_Texto fornecido_
☆ ☆ ☆ ☆

Markenson Marques afirma que parte expressiva do setor pratica concorrência desleal driblando o Fisco

Nelson Bortolin

Sonegadores travestidos de empresários. É assim que o presidente da Cargolift, Markenson Marques, 56 anos, classifica parte expressiva dos transportadores brasileiros. Segundo ele, com a conivência do Supremo Tribunal Federal (STF), empresas do setor deixam de recolher bilhões de reais em impostos, praticando concorrência desleal e prejudicando quem atua dentro da lei.

“Só aqui no Paraná (a sede da empresa fica em Curitiba), tem uma transportadora que deve mais de R$ 160 milhões. É só olhar a lista de devedores na internet”, afirma.

De fato, uma busca no site da Procuradoria Geral da Fazenda Nacional mostra que há uma empresa dedicada ao transporte rodoviário de carga (TRC) que deve R$ 161,252 milhões ao Fisco. Outras quatro, somente no Paraná, também têm dívidas de mais de R$ 100 milhões.

Quando a consulta é feita em âmbito nacional, a situação é bem mais grave. A transportadora que está em primeiro lugar na lista tem débito de R$ 10,3 bilhões Outras três também devem acima de R$ 1 bilhão.
Para Marques, que abriu a empresa no primeiro dia do Plano Real, em 1994, o pior momento econômico para o TRC é o atual. Justamente por causa da concorrência desleal aliada ao aumento de custos. “Esse é nosso pior momento porque o STF que está aí é conivente com o ilícito”, declara.

Ele ressalta que as dívidas são judicializadas pelas empresas. “As transportadoras alegam que não têm como pagar e o Supremo permite que continuem operando. Mas, na verdade, o empresário pegou aquele dinheiro que deixou de pagar (para o Fisco) e investiu em fazenda, desviou o dinheiro do imposto”, sustenta.
Além de cobrar que o STF “interprete a Constituição como ela é”, Marques considera ser necessária a aprovação de uma lei mais dura para tirar os sonegadores do mercado.

EX-VOLVO

Antes de montar a Cargolift, o empresário era funcionário da Volvo. “Trabalhava do outro lado da mesa, contratando transportador. Foi quando eu percebi como os transportadores eram despreparados. Naquela época, tinha inflação e eles vinham pedir reajuste com uma tabela debaixo do braço. E não sabia nem me dizer quanto o diesel e o pneu pesavam na planilha.”

☆ ☆ ☆ ☆

_Dados registrados_

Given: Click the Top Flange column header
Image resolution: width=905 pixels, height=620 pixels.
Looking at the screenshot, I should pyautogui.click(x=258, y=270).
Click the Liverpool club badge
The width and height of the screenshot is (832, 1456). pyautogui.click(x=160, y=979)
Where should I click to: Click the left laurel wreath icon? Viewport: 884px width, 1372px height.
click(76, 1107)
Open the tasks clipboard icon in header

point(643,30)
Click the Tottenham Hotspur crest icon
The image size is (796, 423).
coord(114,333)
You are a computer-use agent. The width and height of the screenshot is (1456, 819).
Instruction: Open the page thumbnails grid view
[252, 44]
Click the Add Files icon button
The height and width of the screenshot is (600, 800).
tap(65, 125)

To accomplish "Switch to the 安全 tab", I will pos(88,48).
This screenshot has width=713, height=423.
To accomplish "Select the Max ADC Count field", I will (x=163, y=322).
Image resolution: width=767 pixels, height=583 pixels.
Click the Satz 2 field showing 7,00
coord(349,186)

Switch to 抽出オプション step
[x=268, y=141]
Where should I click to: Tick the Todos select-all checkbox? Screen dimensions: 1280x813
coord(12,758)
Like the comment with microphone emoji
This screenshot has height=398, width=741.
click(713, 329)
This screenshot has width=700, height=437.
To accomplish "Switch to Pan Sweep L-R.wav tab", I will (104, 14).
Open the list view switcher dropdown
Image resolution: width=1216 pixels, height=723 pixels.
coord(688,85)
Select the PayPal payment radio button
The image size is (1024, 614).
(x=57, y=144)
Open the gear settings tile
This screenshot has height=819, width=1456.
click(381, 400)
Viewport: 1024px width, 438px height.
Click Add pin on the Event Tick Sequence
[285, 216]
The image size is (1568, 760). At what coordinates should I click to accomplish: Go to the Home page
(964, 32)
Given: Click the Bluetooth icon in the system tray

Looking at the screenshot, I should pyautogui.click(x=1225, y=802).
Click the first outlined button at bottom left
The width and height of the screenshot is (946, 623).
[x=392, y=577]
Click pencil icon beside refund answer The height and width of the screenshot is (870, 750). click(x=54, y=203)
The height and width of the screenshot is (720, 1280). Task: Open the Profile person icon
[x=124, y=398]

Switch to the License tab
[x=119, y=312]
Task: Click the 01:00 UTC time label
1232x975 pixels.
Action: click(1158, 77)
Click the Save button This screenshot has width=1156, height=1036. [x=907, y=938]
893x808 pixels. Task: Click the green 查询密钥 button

☆ ☆ ☆ ☆

_O problema_
Repita, sem mudar nada, o trecho do texto sobre sonegação no transporte de cargas entre "De fato, uma" e "R$ 1 bilhão.", inclusive.

_Resposta correta_
De fato, uma busca no site da Procuradoria Geral da Fazenda Nacional mostra que há uma empresa dedicada ao transporte rodoviário de carga (TRC) que deve R$ 161,252 milhões ao Fisco. Outras quatro, somente no Paraná, também têm dívidas de mais de R$ 100 milhões.

Quando a consulta é feita em âmbito nacional, a situação é bem mais grave. A transportadora que está em primeiro lugar na lista tem débito de R$ 10,3 bilhões Outras três também devem acima de R$ 1 bilhão.